Parmi les rues étroites du voisinage, il y avait çà et là quelque ancienne porte de chêne sculpté, d’où autrefois s’étaient échappés souvent les bruits joyeux du plaisir et des fêtes. Aujourd’hui les maisons auxquelles elles appartenaient, consacrées uniquement au commerce, étaient sombres et sinistres ; remplies de laine, de coton et autres marchandises semblables, dont la pesanteur étouffe tout son et comprime tout écho, elles offraient quelque chose de mort qui se joignait à leur silence et à leur solitude pour leur donner un aspect lugubre. Il y avait encore dans ce quartier des cours où n’avaient jamais passé que les gens attardés, et où de vastes sacs et des mannes pleins de provisions, attachés en haut et en bas, étaient suspendus à des crampons élevés entre le ciel et la terre.
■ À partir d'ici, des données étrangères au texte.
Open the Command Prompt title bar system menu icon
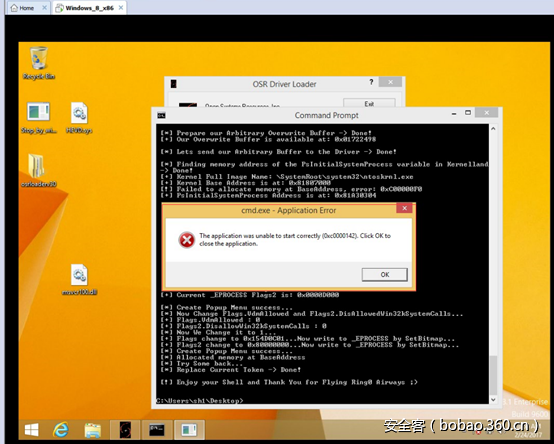pyautogui.click(x=161, y=116)
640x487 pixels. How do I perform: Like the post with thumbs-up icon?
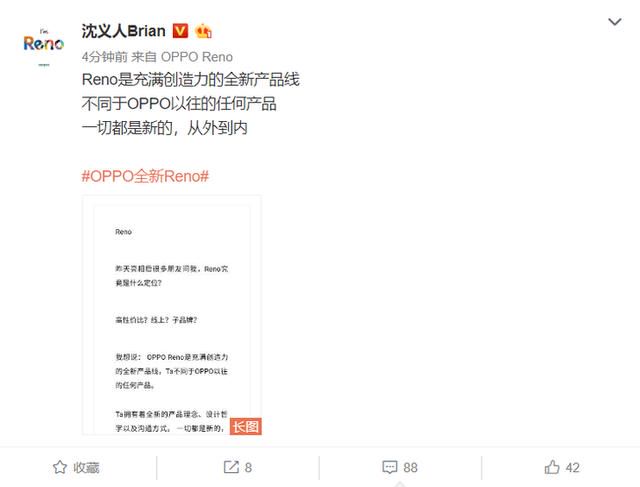pos(552,467)
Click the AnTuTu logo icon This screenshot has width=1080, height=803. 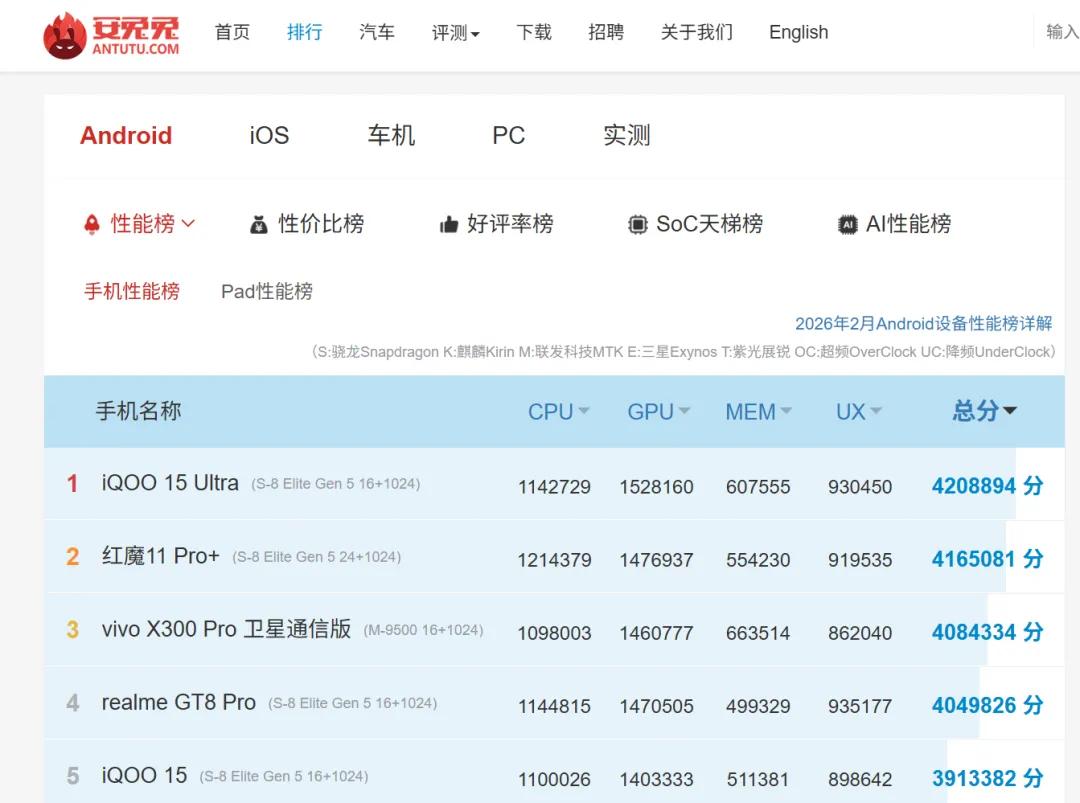65,35
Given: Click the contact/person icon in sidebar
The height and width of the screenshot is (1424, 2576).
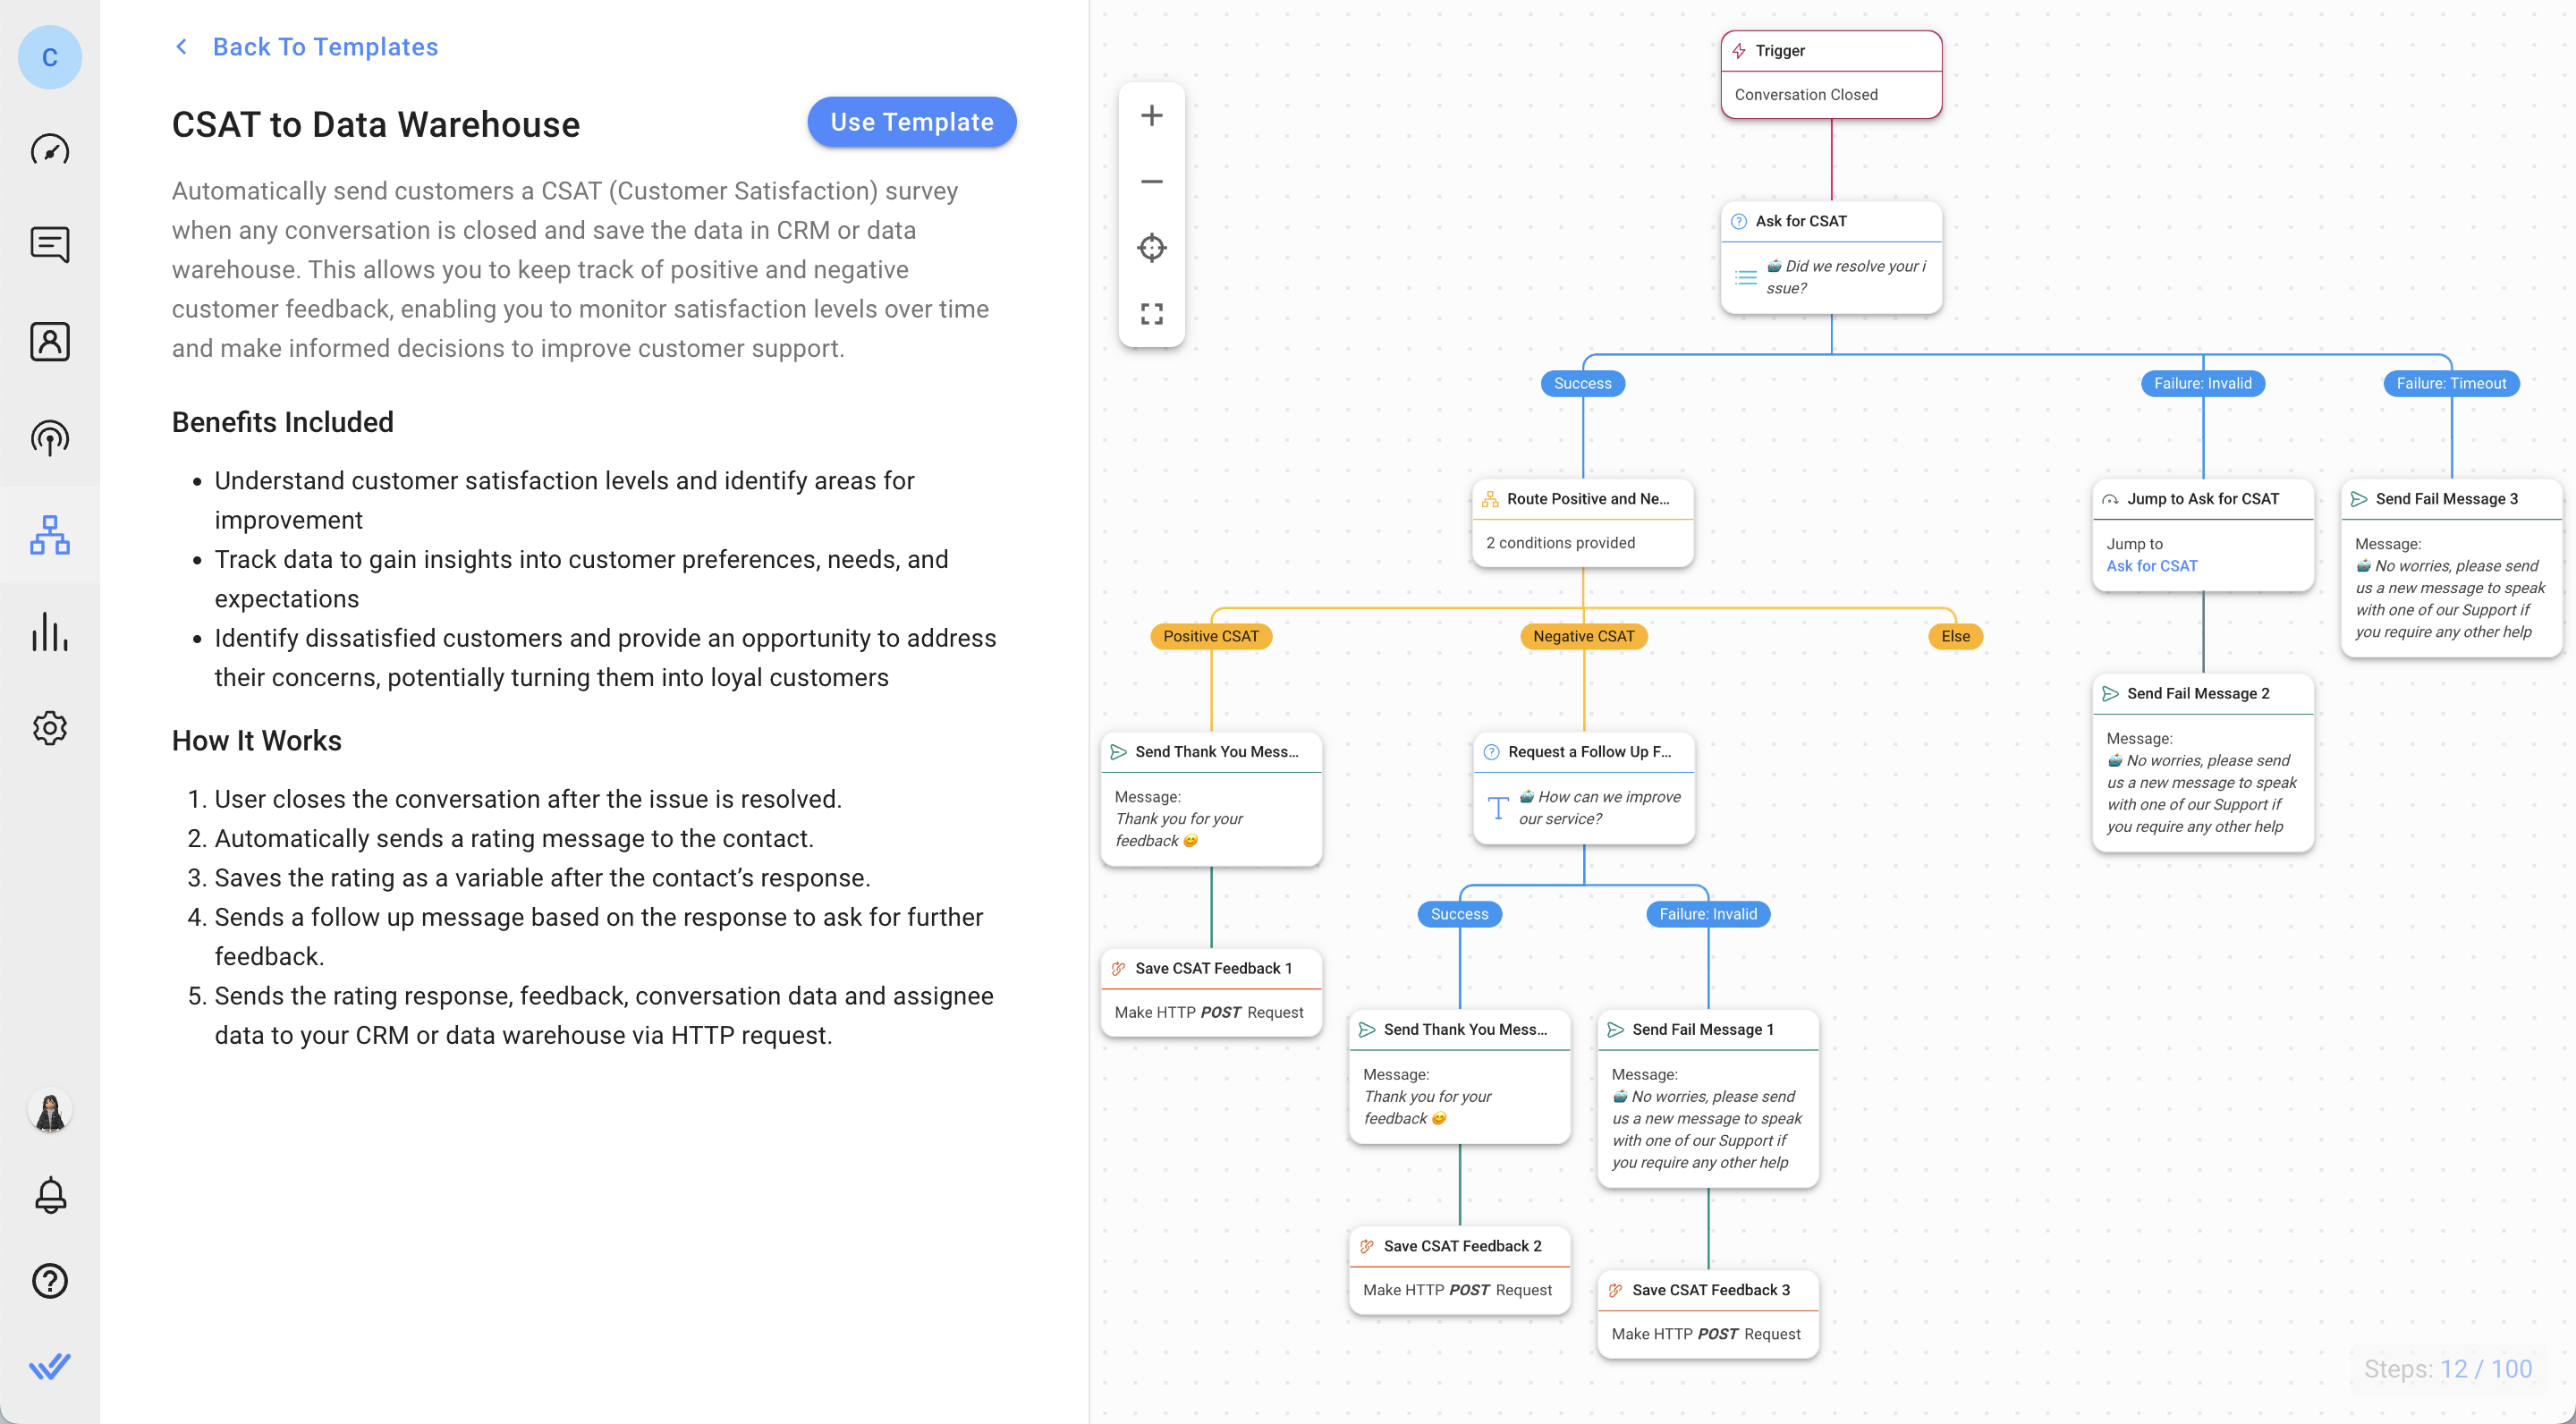Looking at the screenshot, I should point(51,338).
Près de la maison Todgers il se trouvait plus de camions qu’il n’en eût fallu pour une ville entière ; non pas des camions en activité de service, mais des trucks vagabonds, flânant pour toujours dans d’étroites ruelles devant les portes de leurs maîtres, et ne servant qu’à encombrer la voie publique : aussi, lorsqu’un fiacre égaré ou une lourde charrette passait par là, ces objets causaient-ils un tumulte qui agitait tout le quartier et faisait vibrer les cloches elles-mêmes dans la tour de l’église voisine. Dans les coins et recoins des impasses qui touchaient à la maison Todgers, des débitants de vin et des marchands épiciers s’étaient constitué à l’aise de petites villes ; et, à une grande profondeur sous les fondations mêmes de ces bâtiments, le sol était miné, fouillé et converti en écuries où, dans le silence du dimanche, on pouvait entendre des chevaux de charrette, effrayés par les rats, secouer violemment leur licou, comme on dit, dans les contes de maisons hantées par des revenants, que les âmes en peine secouent leurs chaînes.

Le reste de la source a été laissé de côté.